Mas já se deslizou outra vez na inconsciência, sem lhe dar oportunidade de
lhe pedir perdão, nem tranquilizá-lo. Desiludida e preocupada, subiu na
cadeira, lhe sujeitando a mão inerte. Tinha passado pelo inferno. Lutou contra
um incêndio que acreditava provocado por seu melhor amigo. Tinha perdido o
abrigo, parte do gado e seu meio de vida. Sofreu um choque e o dano físico
suficiente para ficar desacordado. E, em que pese tudo isso, sua principal
preocupação foi a possibilidade de perdê-la por causa das mentiras de Tarsy.
Sem querer, Emily começou a chorar de novo e as lágrimas lhe arderam
como se lhe arrojassem querosene nos olhos maltratados.
Lamento ter acreditado, Tom. Devia saber que Tarsy empregaria qualquer
meio que tivesse a seu alcance para obter uma satisfação... fosse honesto ou
não. Por favor, se recupere, assim poderemos nos casar e deixar atrás todo
este conflito.
O anoitecer chegou, se foi e Tom lhe ensinou vários métodos para não
golpear-se com o gesso. Emily se levantou, encontrou em uma gaveta da
penteadeira o cartão com o coração de flores e o poema, e o apoiou contra a
base do abajur, para que fosse a primeira coisa que vissem, ao despertar pela
manhã.
O povoado estava em silêncio e o vento tinha cessado. As janelas estavam
quietas. Emily ficou de pé olhando através da renda, sentindo o ar fresco da
noite. Tom se aproximou por trás e lhe rodeou o peito com os antebraços.

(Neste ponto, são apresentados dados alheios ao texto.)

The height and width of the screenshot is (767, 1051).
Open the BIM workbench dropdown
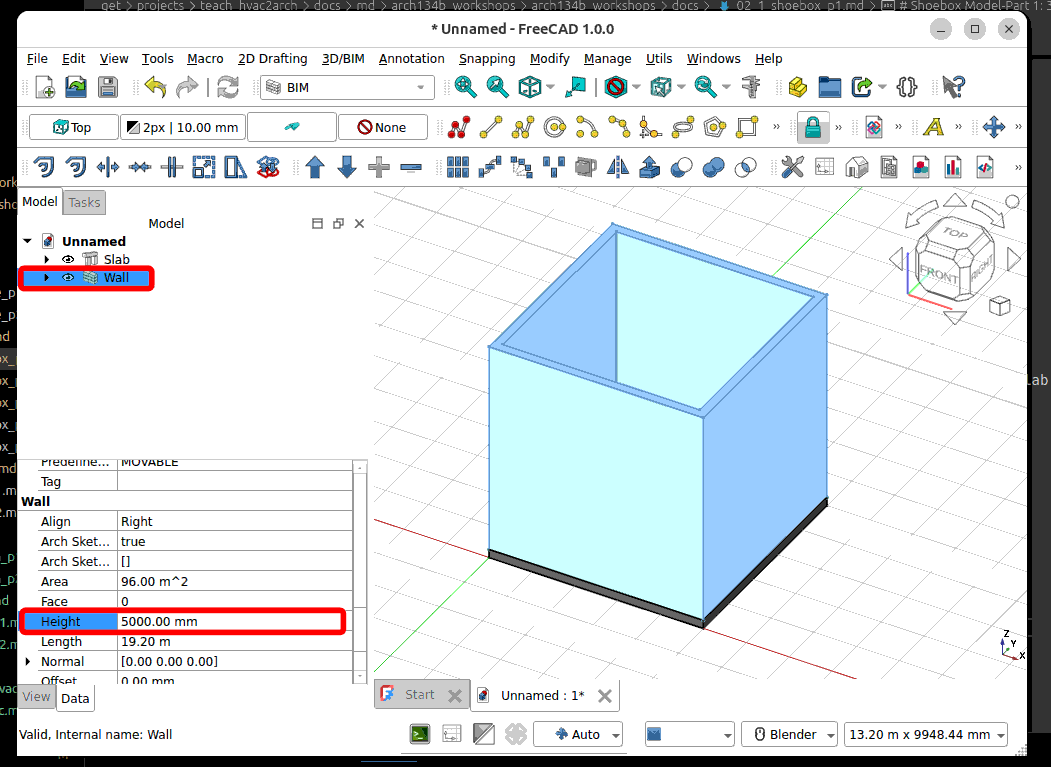[x=347, y=88]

Balançaram-se, aprazíveis.
Emily apoiou suas mãos nos braços dele e falou pela primeira vez dos que
estiveram ausentes na cerimônia nupcial.
—Sentirei falta dele.
—Eu também — comentou ele, com a boca contra o cabelo dela.
—Inclusive Tarsy. Pensei que já não sentia nada por ela, mas não é assim.
—Não acredito que aceite logo, talvez nunca.
Por uns minutos, refletiram, olhando pela janela para o norte, ainda
balançando-se, até que Emily perguntou: —Acredita que Charles já estará em
Montana?
—Não, ainda não.
—Pensa que voltará algum dia?
Tom suspirou, fechou a janela e, lhe passando um braço pelos ombros,
caminharam até a cama.
—O mundo não é perfeito, maria macho. Às vezes sofremos incêndios,
brigamos a murros e perdemos amigos.
—Já sei.
Meteram-se sob as mantas e se aconchegaram, costas contra frente, de
frente ao cartão.
Emily tomou a mão e a apoiou sobre um de seus seios. Sentiu o fôlego
quente na parte posterior da cabeça e perguntou, com graça: —Não te
incomoda se sigo amando-o, só um pouco?
Tom a beijou no alto da cabeça e respondeu: —Algum dia voltará. Somos
nós que o esperamos, por isso voltará.
Fim
[1] O gêiser é uma espécie de fonte termal que, periodicamente, tem erupções, ou seja, através dele
uma grande coluna de água quente é expulsa para o ar.